Continued collaboration on renewable and eFuels
“Over the past quarter century, we have worked together with Porsche to develop high-performance products that support Porsche’s vehicle performance on the racetrack and on the road,” says Andy Madden, Vice President of Strategy and Planning for ExxonMobil Fuels & Lubricants. “Our continued collaboration on renewable and eFuels is a critical step in assessing the technical capability and commercial viability of fuels that can significantly reduce emissions.”
The 911 GT3 Cup for the Porsche Mobil 1 Supercup
The first on-track testing of the Esso Renewable Racing Fuel is scheduled for March 30, 2021 in Zandvoort, Netherlands, and will continue throughout the 2021 and 2022 Porsche Mobil 1 Supercup race series. The collaboration with Porsche builds on ExxonMobil’s continuing efforts to develop and deploy lower-emission energy solutions, including high-efficiency fuels and lubricants, advanced plastics and other products that can enable cars and trucks to use less fuel. For example, the two companies have collaborated on a line of specially formulated lubricants for the electric vehicles market, Mobil EVTM range.

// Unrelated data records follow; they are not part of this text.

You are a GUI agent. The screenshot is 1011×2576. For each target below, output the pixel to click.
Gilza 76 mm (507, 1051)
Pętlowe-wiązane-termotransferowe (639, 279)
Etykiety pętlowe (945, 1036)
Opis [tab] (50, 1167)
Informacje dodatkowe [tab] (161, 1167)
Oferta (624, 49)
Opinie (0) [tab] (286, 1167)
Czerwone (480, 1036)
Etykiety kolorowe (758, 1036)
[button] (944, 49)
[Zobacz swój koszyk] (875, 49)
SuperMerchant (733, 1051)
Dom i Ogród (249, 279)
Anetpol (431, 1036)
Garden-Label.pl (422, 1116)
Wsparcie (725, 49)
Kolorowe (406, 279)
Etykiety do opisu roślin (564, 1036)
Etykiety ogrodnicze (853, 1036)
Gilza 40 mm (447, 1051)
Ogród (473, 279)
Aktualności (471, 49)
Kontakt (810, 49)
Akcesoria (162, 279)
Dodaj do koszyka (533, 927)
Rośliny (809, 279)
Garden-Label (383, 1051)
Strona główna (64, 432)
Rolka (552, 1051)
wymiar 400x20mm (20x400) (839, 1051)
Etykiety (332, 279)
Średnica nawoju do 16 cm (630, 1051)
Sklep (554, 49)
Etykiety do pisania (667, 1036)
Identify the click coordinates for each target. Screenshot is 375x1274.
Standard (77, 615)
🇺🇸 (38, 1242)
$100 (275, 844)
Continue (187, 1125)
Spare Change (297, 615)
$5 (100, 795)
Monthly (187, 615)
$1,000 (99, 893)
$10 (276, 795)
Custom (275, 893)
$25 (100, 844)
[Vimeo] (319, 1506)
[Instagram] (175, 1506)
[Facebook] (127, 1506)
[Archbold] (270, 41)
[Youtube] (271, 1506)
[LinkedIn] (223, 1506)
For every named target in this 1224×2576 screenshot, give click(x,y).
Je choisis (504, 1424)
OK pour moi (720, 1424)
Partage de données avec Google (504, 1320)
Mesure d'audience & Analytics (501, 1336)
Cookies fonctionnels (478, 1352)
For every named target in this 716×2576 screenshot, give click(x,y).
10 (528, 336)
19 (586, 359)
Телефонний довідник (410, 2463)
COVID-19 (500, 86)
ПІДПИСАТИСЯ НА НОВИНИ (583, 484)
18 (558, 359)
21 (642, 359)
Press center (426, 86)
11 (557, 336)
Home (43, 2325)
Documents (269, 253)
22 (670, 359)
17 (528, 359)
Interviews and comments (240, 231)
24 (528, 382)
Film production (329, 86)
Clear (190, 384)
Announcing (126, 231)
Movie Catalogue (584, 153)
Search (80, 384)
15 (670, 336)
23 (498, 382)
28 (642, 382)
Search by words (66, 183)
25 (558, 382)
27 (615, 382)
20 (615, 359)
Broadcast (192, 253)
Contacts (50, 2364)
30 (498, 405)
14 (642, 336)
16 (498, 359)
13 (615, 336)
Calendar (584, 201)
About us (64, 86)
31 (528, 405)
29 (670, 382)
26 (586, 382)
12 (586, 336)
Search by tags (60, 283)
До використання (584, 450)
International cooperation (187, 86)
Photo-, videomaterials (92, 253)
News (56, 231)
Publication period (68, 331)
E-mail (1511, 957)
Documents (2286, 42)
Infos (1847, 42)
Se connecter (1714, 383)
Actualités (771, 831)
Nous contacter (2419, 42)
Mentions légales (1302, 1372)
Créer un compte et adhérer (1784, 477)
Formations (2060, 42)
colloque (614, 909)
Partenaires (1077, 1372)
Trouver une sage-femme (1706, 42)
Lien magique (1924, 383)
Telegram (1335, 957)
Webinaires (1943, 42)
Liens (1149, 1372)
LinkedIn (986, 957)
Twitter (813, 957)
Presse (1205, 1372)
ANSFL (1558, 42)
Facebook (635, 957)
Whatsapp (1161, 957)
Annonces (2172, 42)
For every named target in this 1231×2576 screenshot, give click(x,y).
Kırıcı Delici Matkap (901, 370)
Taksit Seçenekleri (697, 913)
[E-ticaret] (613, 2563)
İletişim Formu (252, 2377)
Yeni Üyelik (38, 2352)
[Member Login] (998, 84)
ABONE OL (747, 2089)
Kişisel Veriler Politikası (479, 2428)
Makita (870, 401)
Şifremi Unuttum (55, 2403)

Creating ExxonMobil Low Carbon Solutions
In January, ExxonMobil announced the creation of a new business, ExxonMobil Low Carbon Solutions, to commercialise its extensive low-carbon technology portfolio and it plans to invest $3 billion on lower emission energy solutions through 2025. Last year, ExxonMobil announced plans to distribute renewable diesel within California and potentially other domestic and international markets as soon as 2022.
Over the past two decades, ExxonMobil has invested more than $10 billion to research, develop and deploy lower-emission energy solutions, resulting in highly efficient operations that have eliminated or avoided approximately 480 million tonnes of CO emissions – the equivalent of taking more than 100 million passenger vehicles off the road for a year.
Porsche is committed to invest 15 billion euros in electromobility and digitalisation by 2025. In 2030 the sports car manufacturer will offer more than 80 per cent of its vehicles with electric engines. The company seeks carbon neutrality in its products and operations in 2030, investing around 1 billion euros in sustainable mobility.